DGLA Season: Bring the Noise!
Tuesday, April 14, 2015
And we're off and running with the David Gemmell Legend Awards, the prize that celebrates the year's epickest epic fantasy, and one of the highlights of my personal reading calendar.
Here's the schedule:
- Voting on the longlist has begun now and closes at midnight on Friday 15th May
- Voting on the shortlist opens on Monday 1st June
- Voting on the shortlist closes at midnight on Friday 17th July
- The presentation takes place at 8pm on Saturday 8th August
Everything is a big public vote, so get involved and vote away. Vote vote vote.
As is my personal tradition, I'll read and review all ten books on the Legend (Novel) and Morningstar (Debut) shortlists. I'm going to aim to do this between 1 June and 17 July, but, as evidenced by previous years, that doesn't always happen. (These books are long.)
Before 1 June, I'll put up the introduction and criteria post. This brand new website is full of words and I aim to parse the hell out of them, until I come up with some sort of judging framework. It'll be fun!
I am a tiny bit baffled by two procedural changes:
- The new definition of "debut" (for Morningstar) as "fantasy debut" - as evidenced by Kameron Hurley and John Hornor Jacobs on the Morningstar list. I do respect the concept behind this, but this kind of decision is really tricky to execute. I could easily argue God's War is as fantastic as it is science fictional, and Jacobs has a whole urban fantasy YA trilogy under his belt. Or, if this is the case, why aren't Simon Morden, Robert Jackson Bennett, Rebecca Levene and Tom Fletcher (and many others) counted as debuts as well?
[Again, I like the idea, but I think this is a tricky line to enforce beyond "I know (fantasy) when I see it". I'm not sure if this is the result of fast-talking publishers (if so, well-played) or administrative decisions (which is a problem that comes with combining subjective criteria like 'genre' and objective criteria like 'debut'), but either way... weird.] - The site references public nominations for the longlists. I genuinely had no idea we could do this. Did anyone? Is this something for the future? How did I miss this?! Because, damn, I like this idea a lot, and hope to see more around it next year.

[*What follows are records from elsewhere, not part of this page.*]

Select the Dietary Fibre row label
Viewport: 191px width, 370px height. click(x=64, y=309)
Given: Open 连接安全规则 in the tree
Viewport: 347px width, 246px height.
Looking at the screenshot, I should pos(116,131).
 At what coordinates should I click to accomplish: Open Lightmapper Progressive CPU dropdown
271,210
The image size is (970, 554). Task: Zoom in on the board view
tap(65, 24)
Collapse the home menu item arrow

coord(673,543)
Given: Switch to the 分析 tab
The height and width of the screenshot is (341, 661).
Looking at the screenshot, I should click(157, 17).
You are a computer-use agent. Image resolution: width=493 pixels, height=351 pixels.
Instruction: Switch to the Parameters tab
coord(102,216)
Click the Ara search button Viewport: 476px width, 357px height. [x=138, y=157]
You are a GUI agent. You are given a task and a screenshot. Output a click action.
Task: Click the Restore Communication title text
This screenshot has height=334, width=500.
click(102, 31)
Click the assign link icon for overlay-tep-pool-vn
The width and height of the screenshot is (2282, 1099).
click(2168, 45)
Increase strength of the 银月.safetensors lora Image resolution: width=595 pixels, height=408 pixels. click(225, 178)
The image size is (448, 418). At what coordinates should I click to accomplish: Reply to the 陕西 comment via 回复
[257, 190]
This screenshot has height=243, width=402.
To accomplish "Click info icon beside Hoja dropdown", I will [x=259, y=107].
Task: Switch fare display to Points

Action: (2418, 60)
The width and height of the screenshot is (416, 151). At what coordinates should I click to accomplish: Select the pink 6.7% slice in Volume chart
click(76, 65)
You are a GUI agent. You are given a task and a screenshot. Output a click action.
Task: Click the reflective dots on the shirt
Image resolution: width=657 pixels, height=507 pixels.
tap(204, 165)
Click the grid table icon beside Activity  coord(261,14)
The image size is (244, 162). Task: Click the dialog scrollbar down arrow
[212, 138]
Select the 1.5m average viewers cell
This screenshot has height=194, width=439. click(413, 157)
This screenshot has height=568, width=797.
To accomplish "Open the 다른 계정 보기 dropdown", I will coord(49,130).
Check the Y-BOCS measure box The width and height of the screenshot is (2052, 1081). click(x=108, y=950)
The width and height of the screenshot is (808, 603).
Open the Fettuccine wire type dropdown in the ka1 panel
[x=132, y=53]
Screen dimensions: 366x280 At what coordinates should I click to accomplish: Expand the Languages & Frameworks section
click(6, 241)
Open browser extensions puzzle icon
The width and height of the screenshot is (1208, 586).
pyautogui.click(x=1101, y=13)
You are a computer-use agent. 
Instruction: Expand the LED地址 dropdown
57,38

Plus my perennial befuddlement about things like "why are there cover art books that aren't in other categories (and vice versa)", "why do people keep saying 'nominated' for 'submitted'" and, seriously, "is YA allowed or not?". But I think those questions are now part of the tradition.
Procedural quibbles aside (because those will always be there... for every award... forever), I completely, 100% utterly applaud this statement from the Awards' director, Stan Nicholls:
A lesson we’ve learned is that nothing is so constant as change, and that in order to remain relevant we need to view what we do as organic.
Yes. Love it when awards are self-aware and future-facing (in that, they constantly fiddle and look to improve). As goofy as the DGLA has been (and will probably always be), Stan Nicholls has consistently said smart things, and been very open and passionate about the prize's role as a champion of the [fantasy] people.
And, of course, the books! The glorious books! I'm actually struggling to pick my own personal shortlist of five - and in a good way. There are about 8 or 9 that I've read that I'd be very happy to see on the shortlist, and I think at least one of them might even make it on.
The two biggest absences that I can spot are The Slow Regard of Silent Things and The Goblin Emperor. I can't say I was looking forward to reading the latest Rothfuss, but I think as a... uh... decadent side-quest... that has been divisive amongst the series fans... it would've added an interesting dimension to the discussion. Presumably novellas are verboten, which makes sense. Similarly, The Goblin Emperor, which has appeared on other shortlists and prompted an endless spiral of grimdark debate, is also absent - presumably because there's no UK publisher? (Which, I think, is a requirement.)
And, for the hell of it, my Legend predictions:
- Half a King - Joe Abercrombie
- The Fool's Assassin - Robin Hobb
- Prince of Fools - Mark Lawrence
- Words of Radiance - Brandon Sanderson
- The Broken Eye - Brent Weeks
I'm totally edgy, right? I hasten to say that the only one of those I've actually read is Half a King, so this isn't a qualitative judgement - merely a list of the obvious front-runners. The dark horses, relatively speaking, are probably Marie Brennan's The Natural History of Dragons and Andrzej Sapkowski's Baptism of Fire.
The debut category is always wacky, so I'm not even going to try to guess. But I would be surprised if Hurley and Jacobs didn't both make it, which is either an endorsement or an indictment of their presence on the ballot - spin that however way you like.
What are your shortlist predictions? Please share in the comments. And, don't forget to go get your vote on.